Engaging, generous, friendly and honest, Don Lavin is content in Business department
On the second floor of Lewis Recitation Hall, tucked in a corner is a simple office belonging to one of the most popular professors in the Business Administration and Economics department at McDaniel College.
For the dozens of students who enter this office daily, they are greeted by Professor Donald Lavin’s smiling face and witty sense of humor. Most of the students who visit Lavin are there simply to socialize with someone they find fun to be around. Considering his popularity with both students and colleagues, you would think that Lavin’s been teaching for most of his life. In truth, Lavin didn’t start teaching at a four year college until 2000. But that doesn’t mean Lavin hasn’t been teaching in other ways for years prior to his arrival in Westminster.
Prior to coming to McDaniel, Lavin worked for thirty years as Vice President of the Yellow Pages marketing department. In fact, Lavin had over seven hundred people reporting to him, so teaching a class of twenty-five hardly unnerves him. After thirty years of working as a VP at the Yellow Pages, Lavin retired. He ended up at McDaniel in the spring of 2000, as a favor for Professor Joseph Carter, who asked Lavin to teach a one semester course on Ethics. The following semester Lavin taught two courses, and within a year he was a full time member of the McDaniel faculty, wrapping up a very short lived retirement.
When asked to compare teaching at McDaniel to working at the Yellow Pages, Lavin mentions the interactions he has. The interactions between students and faculty at McDaniel and the interactions between co-workers and customers at the Yellow Pages are what he enjoys most about what he does. He also mentioned that the biggest difference between business and academics is that in academics you “talk about doing things” and in the business world you “actually do things.”
The enjoyment of teaching and interacting with people continues outside the classroom for Lavin. In his spare time Lavin coaches recreational basketball and lacrosse teams. Lavin is also an avid reader, enjoying fiction novels most of all. But his biggest passion outside of the classroom is spending time with his son and daughter who are also in college. Perhaps having a son and daughter the same age as the students he teaches is part of the reason he is so popular at McDaniel.

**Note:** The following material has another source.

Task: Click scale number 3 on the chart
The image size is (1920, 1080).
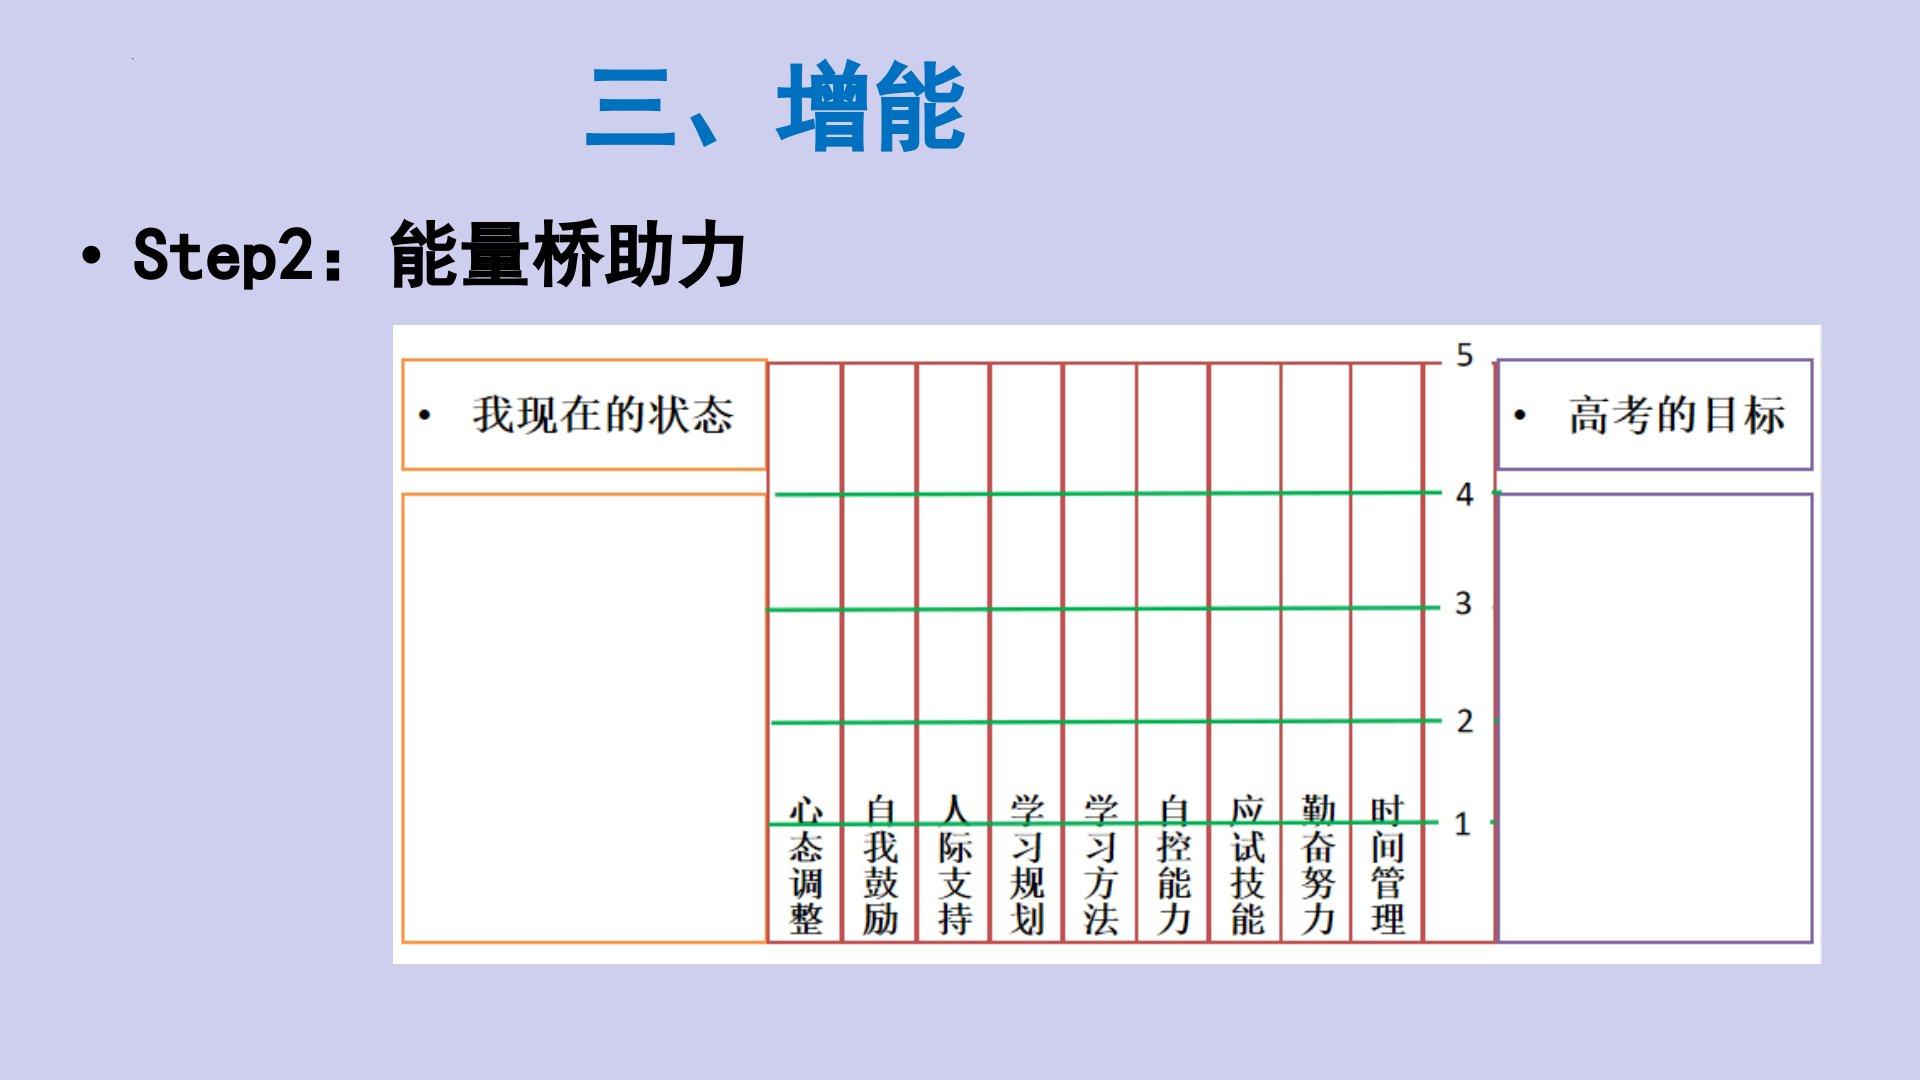Action: [1463, 604]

Stacy Sherwood, who took Tax Accounting with Lavin in the spring of 2007, says “I find him a lot more understanding than other professors. He seems to relate to students on their level and does not appear as an authority figure.”
Lavin has taught classes in many fields including accounting, ethics, and business, but he says his favorite course to teach is Tax Accounting because he finds the tax business to be a “challenging work endeavor.” And he feels that this is the most practical course because if his students know about the tax business they can save money. Sherwood agrees, adding “I remember what he taught me after the class had ended.”
Lavin, who has a Bachelor’s degree in History from Loyola College, as well as a Masters degree in Finance and Accounting from Loyola is more than just a professor. Fellow professor of Accounting and friend, Susan Milstein, says he is “deeply religious” and practices what he preaches. He is also selfless, constantly putting students and the department before himself. Milstein reminisces about a broken refrigerator in the Business department a few years back, and how whenever Lavin got any extra money, from various sources, he would donate it to the fund to buy a new refrigerator for the department.
Despite his successes and experiences in life, he is constantly humble, Milstein says. She tells how recently he spoke to the students of her Stock club and talked about all the bad choices he had made when it comes to the stock market. Yet she and others know of the countless correct choices he made in the stock market that he refuses to gloat about.
Lavin says one of the most rewarding parts of his job is watching students grow up and “become more comfortable in their own skin.” He says that by the time they graduate as seniors they are almost completely different people from when they arrived as freshman. And while Lavin briefly laments about the administration part of the school and the administration part of his job he concedes that he loves the classroom.
When talking with Lavin it is easy to realize why he is so popular.
He is engaging, generous, friendly and honest. Lavin describes himself as “contented.” And he says he is “confident and satisfied at where I am and what I’ve done.” He says he has no regrets and is very happy living every day as if it were his last. But perhaps it is Milstein who best summarizes Lavin when she says “he is the light of the department.” She continues, saying “mention his name and a smile comes across his or her face.”
That’s probably because Lavin is smiling back.